Written request — Rewrite the lines below with every occurrence of "Open" replaced by "Expand" and all other text unchanged. Omit the pictures from your answer.

Data in this exercise —
>> Begin

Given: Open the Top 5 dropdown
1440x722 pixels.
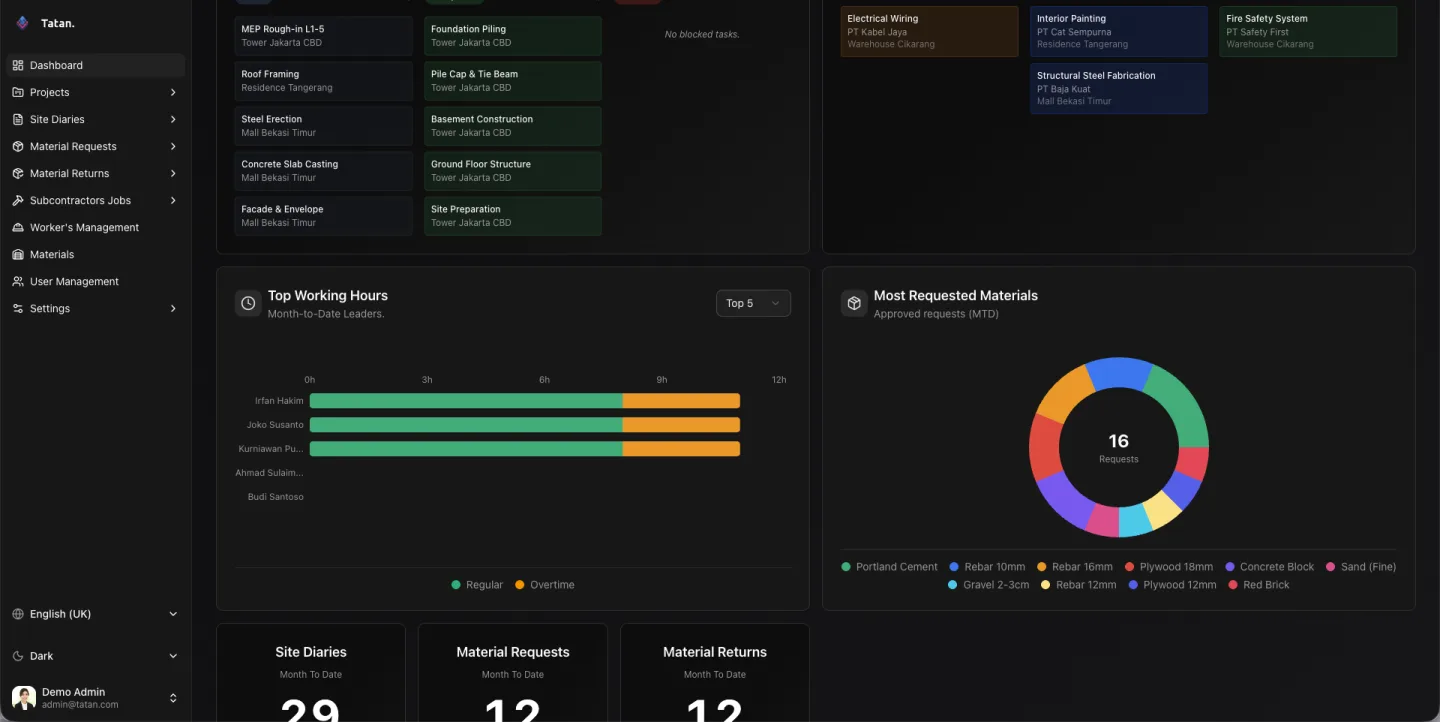Looking at the screenshot, I should click(x=753, y=303).
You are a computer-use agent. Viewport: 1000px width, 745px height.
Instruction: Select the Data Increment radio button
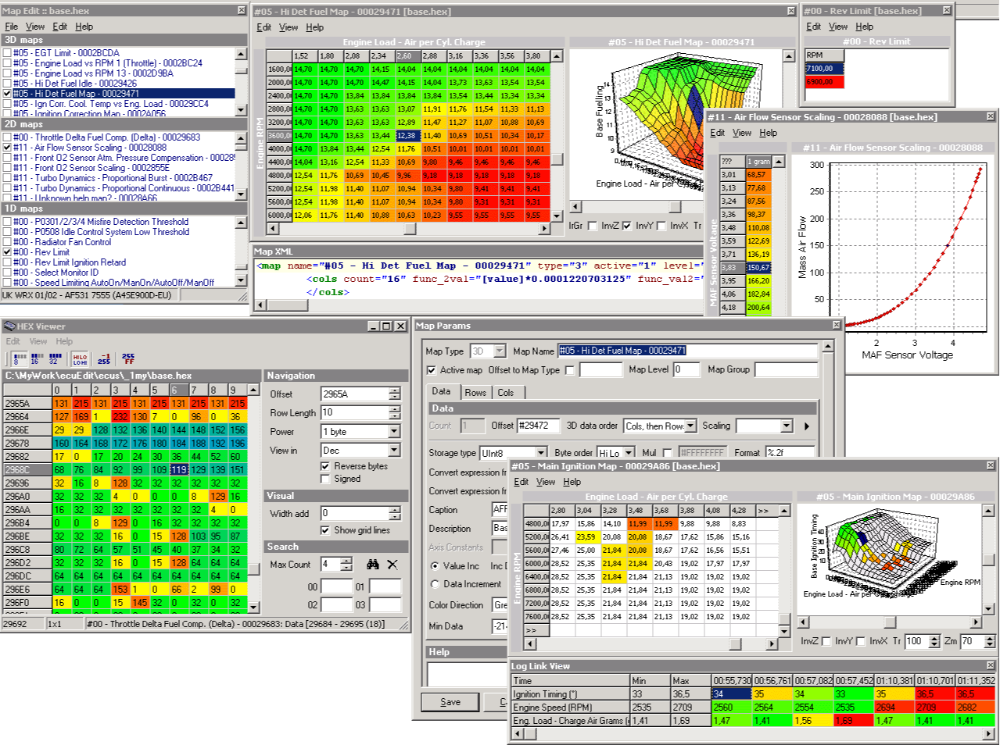433,583
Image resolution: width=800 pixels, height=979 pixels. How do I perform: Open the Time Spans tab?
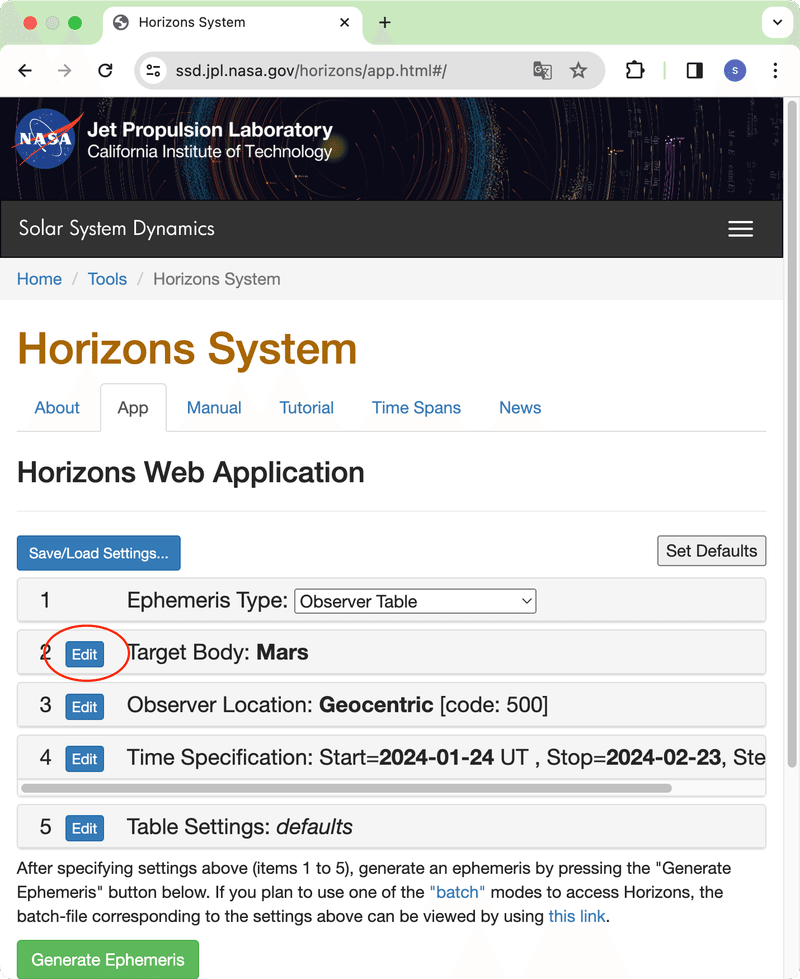click(416, 408)
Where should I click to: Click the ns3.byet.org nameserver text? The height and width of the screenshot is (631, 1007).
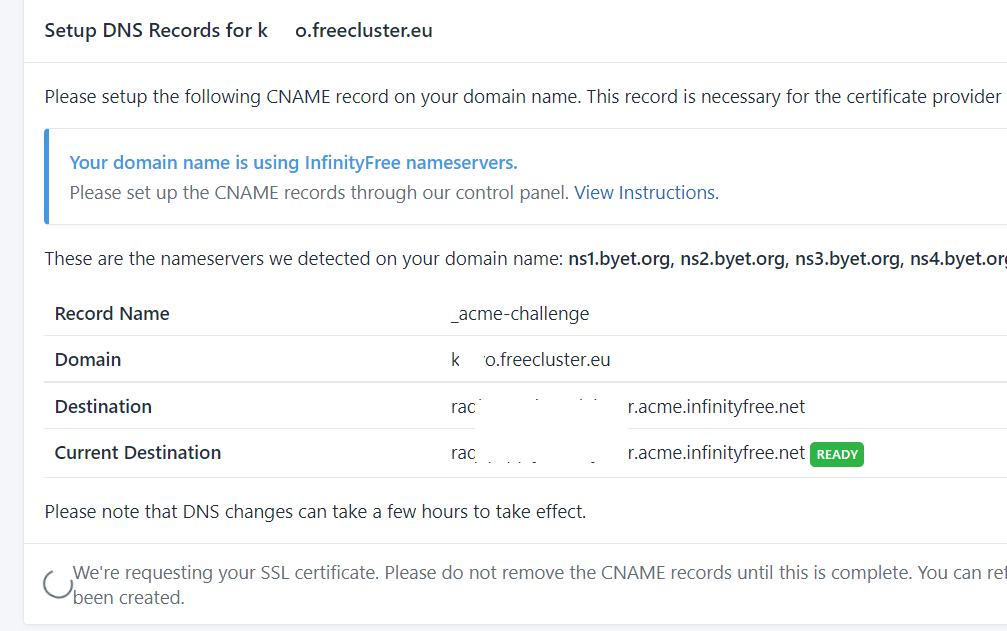(847, 260)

>> End

The reply —
Given: Expand the Top 5 dropdown
1440x722 pixels.
Looking at the screenshot, I should click(x=753, y=303).
You are a computer-use agent. Viewport: 1000px width, 745px height.
Instruction: Select the Data Increment radio button
433,583
Image resolution: width=800 pixels, height=979 pixels. How do I perform: Expand the Time Spans tab?
click(416, 408)
Where should I click to: Click the ns3.byet.org nameserver text? The height and width of the screenshot is (631, 1007).
(847, 260)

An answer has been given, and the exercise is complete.